The chippiness seemed to be a culmination of several things:
The hard-luck Chargers thought they held on for the win when Lock’s pass to Albert Okwuegbunam was incomplete on fourth-and-4 from the Los Angeles 18, but Brandon Facyson was whistled for pass interference, giving the Broncos the ball at the 1 with a second left.
Then, the Chargers thought Hamler tumbled out of the end zone before landing inbounds, which one official indicated before the touchdown was confirmed. When it was over, the Chargers had blown leads of 16 points or more in four consecutive games, an NFL record.
“Division rival, close game,” Chargers running back Justin Jackson explained, adding, “We weren’t too happy with 22′s hit on Buster,” referencing safety Kareem Jackson’s unflagged blasting of running back Troymaine Pope in the second half. “You’re just launching with your head. That’s not how you play football anymore.
“We wanted to get that call. It is what it is. Got to keep playing. It gets chippy. At the end of the game, I wasn’t on the field for that, so I don’t know what happened there.”
Broncos tackle Calvin Anderson was there, and he jumped to his teammate’s defense, going after Joseph in a scuffle that drew in several others but mostly involved pushing and shoving and grabbing and holding.
Shortly after Broncos coach Vic Fangio revealed on Monday that Morris suffered an arm injury when he was tossed to the ground after the PAT, Anderson tweeted an explanation for jumping into the fray himself.
“My boy Pat finally gets called up for a game yesterday and after the game is won, he gets grabbed by the neck while he’s on a knee and slammed to the ground, which injures him,” Anderson wrote.
He included a clip of the extra point, which shows the incident.
“I’ll never watch something weak like that happen to a defenseless teammate and not defend him,” Anderson added.
Amen, McCarthy must be thinking.
The fisticuffs that really drew the league’s attention came in Chicago, where Bears receiver Javon Wims was suspended two games Monday for punching Saints safety C.J. Gardner-Johnson in the third quarter of New Orleans’ 26-23 win.
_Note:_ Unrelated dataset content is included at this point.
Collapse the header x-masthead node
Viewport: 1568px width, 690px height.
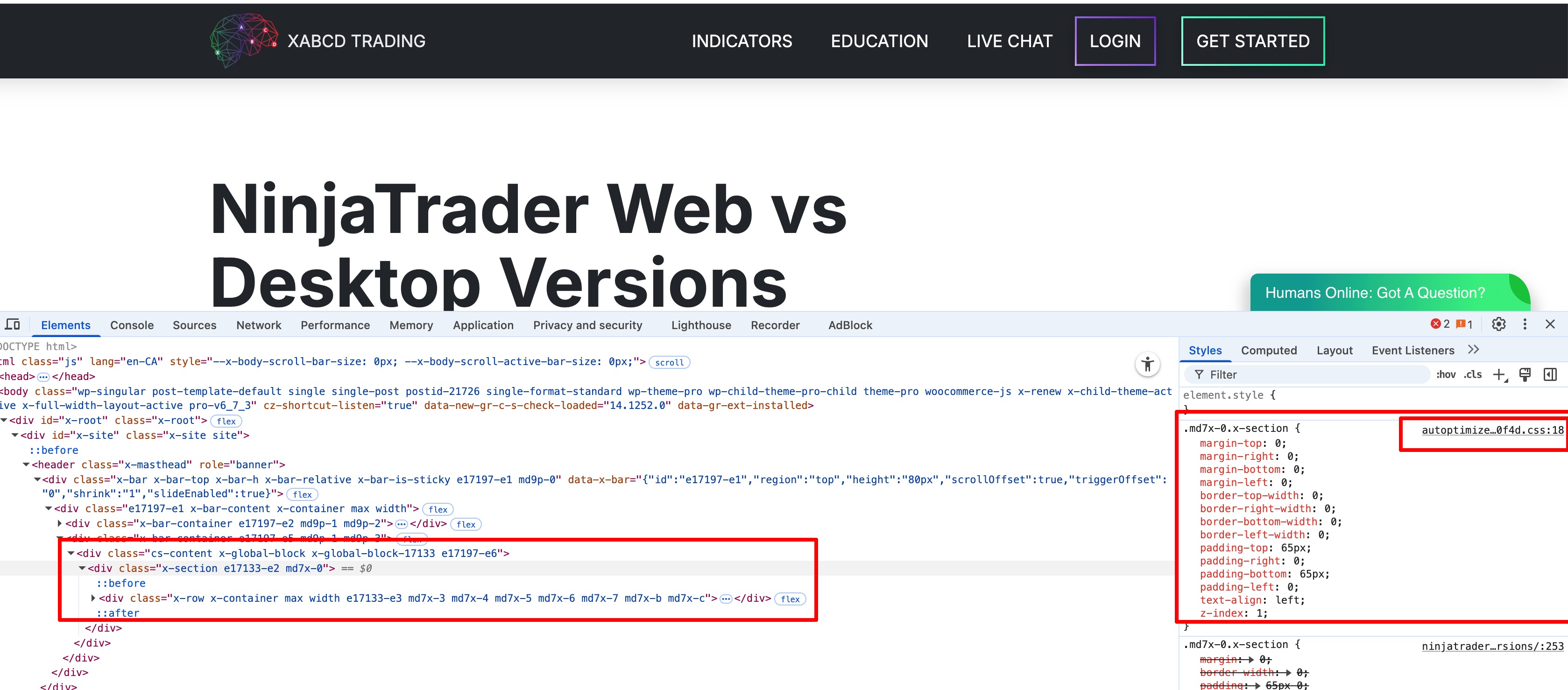point(26,465)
Wims appeared to tap Gardner-Johnson, who had his back turned, and then hauled off a right-handed sucker punch to Gardner-Johnson’s helmet, followed by several more shots to his face mask.
Saints cornerback Janoris Jenkins jumped on Wims and soon players from both teams rushed in to break up the ruckus. Wims emerged from the pileup clapping and smiling as he was ejected and escorted to his locker room.
“We talked to him and told him that’s not how things go here,” Bears coach Matt Nagy said.